Directions
Please return the data word for word and leave out any picture it contains.

━━━ Input for this task ━━━

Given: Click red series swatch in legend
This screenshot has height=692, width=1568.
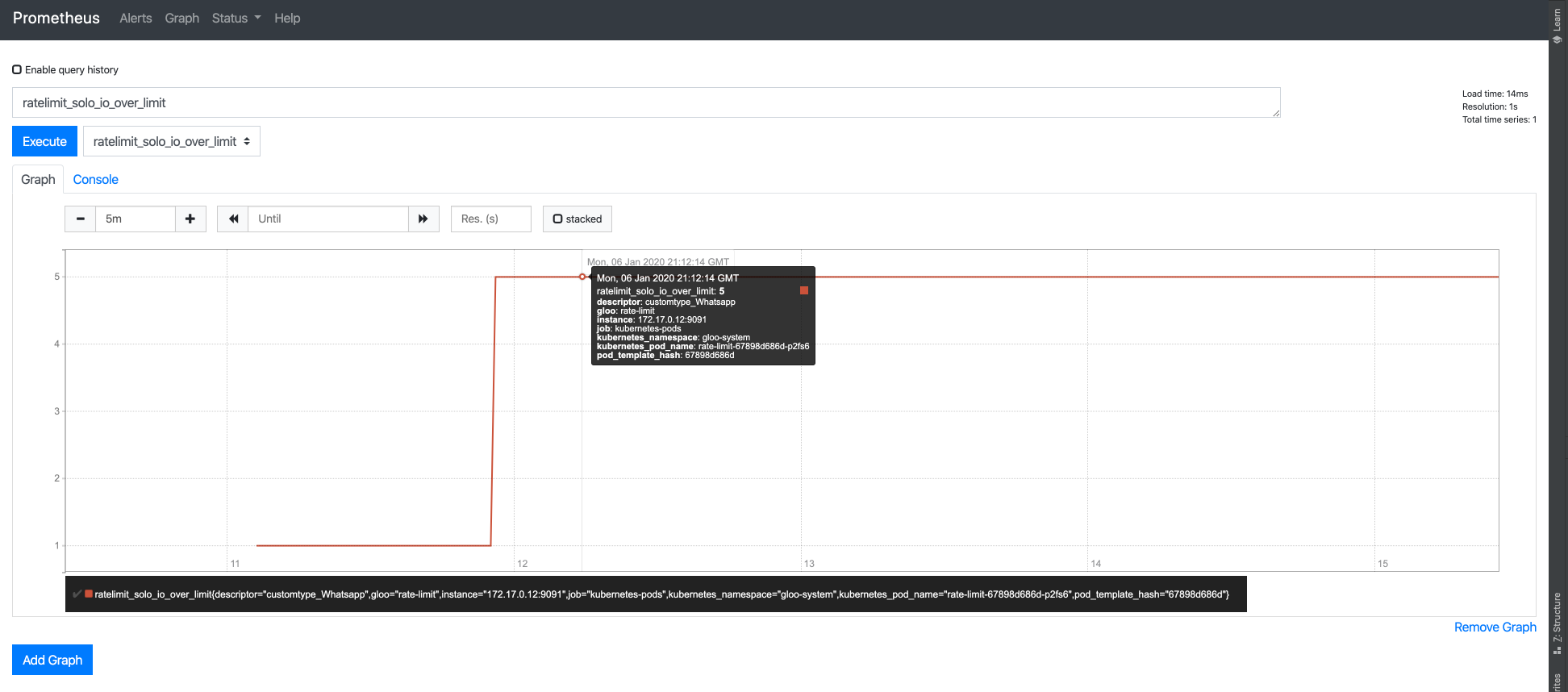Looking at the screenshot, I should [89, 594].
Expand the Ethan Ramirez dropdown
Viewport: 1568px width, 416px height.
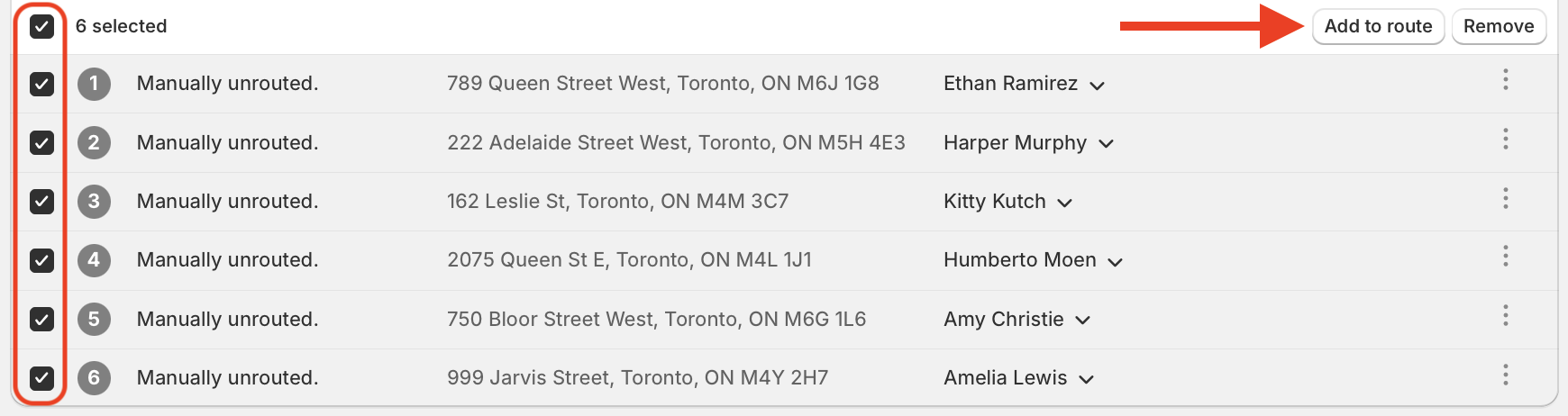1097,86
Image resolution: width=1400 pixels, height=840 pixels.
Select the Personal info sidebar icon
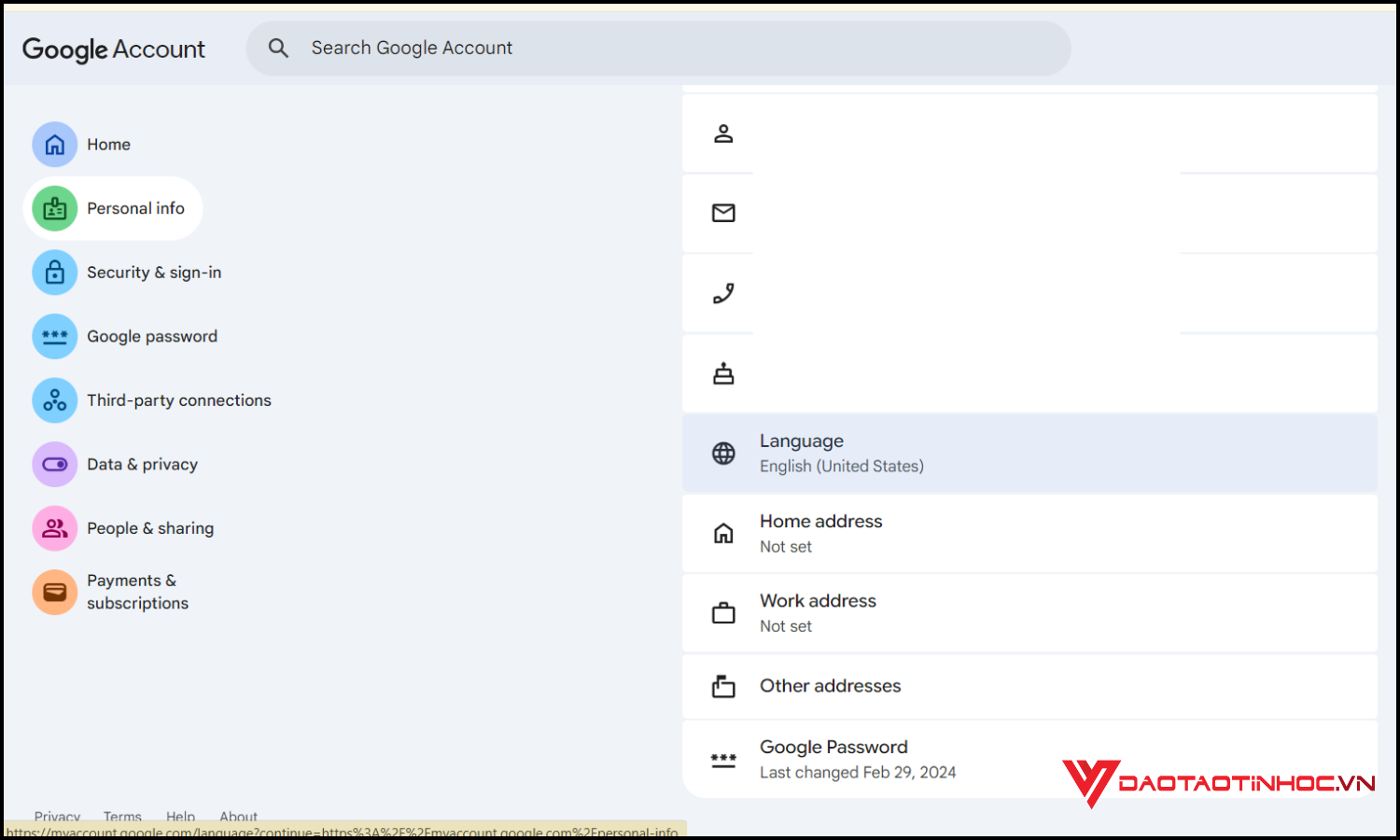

━━━

Response to the task
Given: Click red series swatch in legend
This screenshot has height=692, width=1568.
Looking at the screenshot, I should [89, 594].
Expand the Ethan Ramirez dropdown
Viewport: 1568px width, 416px height.
1097,86
Image resolution: width=1400 pixels, height=840 pixels.
Select the Personal info sidebar icon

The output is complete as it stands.